## Instructions for the task
Update the records below by replacing "is located at" with "can be found at" and leaving everything else as it is.

(Records of text and element pointing)
□ □ □ □ □

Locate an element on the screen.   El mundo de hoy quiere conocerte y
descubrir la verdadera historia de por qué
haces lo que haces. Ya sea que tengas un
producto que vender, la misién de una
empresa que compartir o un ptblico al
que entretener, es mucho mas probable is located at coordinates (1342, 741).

□ □ □ □ □

## Exercise solution
Locate an element on the screen.   El mundo de hoy quiere conocerte y
descubrir la verdadera historia de por qué
haces lo que haces. Ya sea que tengas un
producto que vender, la misién de una
empresa que compartir o un ptblico al
que entretener, es mucho mas probable can be found at coordinates (1342, 741).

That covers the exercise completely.